**YOUR OBJECTIVE:**
Locate each line in the items below that contains the word "value" and copy those lines.

========

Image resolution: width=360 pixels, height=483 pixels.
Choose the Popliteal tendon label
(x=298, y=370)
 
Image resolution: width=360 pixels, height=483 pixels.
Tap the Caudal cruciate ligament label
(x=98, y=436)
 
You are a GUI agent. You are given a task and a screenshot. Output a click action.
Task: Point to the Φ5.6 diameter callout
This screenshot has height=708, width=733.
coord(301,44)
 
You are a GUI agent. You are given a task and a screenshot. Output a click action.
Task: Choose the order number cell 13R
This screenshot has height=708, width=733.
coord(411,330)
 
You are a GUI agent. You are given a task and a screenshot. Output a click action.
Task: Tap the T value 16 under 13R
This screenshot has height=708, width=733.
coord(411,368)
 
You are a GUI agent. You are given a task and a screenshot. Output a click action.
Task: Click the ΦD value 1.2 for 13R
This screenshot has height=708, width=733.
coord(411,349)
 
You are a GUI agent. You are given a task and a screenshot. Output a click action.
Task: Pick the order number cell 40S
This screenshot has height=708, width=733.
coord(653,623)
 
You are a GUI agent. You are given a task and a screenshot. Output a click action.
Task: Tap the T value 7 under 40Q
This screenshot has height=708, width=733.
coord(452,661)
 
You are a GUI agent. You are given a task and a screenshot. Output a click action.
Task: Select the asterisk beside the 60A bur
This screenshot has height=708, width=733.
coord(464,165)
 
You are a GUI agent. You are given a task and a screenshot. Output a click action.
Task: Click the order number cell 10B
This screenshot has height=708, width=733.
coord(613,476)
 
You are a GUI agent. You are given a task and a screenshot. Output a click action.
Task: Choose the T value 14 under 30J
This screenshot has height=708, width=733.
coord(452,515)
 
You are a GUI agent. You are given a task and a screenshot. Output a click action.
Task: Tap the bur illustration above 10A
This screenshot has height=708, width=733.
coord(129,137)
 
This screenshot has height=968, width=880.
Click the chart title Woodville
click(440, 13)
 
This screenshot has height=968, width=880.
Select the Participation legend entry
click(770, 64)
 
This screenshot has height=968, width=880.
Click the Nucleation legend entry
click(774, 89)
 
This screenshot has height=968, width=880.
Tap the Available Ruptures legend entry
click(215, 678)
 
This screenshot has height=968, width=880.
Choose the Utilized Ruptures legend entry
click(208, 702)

========

**EXERCISE RESPONSE:**
Task: Tap the T value 16 under 13R
Task: Click the ΦD value 1.2 for 13R
Task: Tap the T value 7 under 40Q
Task: Choose the T value 14 under 30J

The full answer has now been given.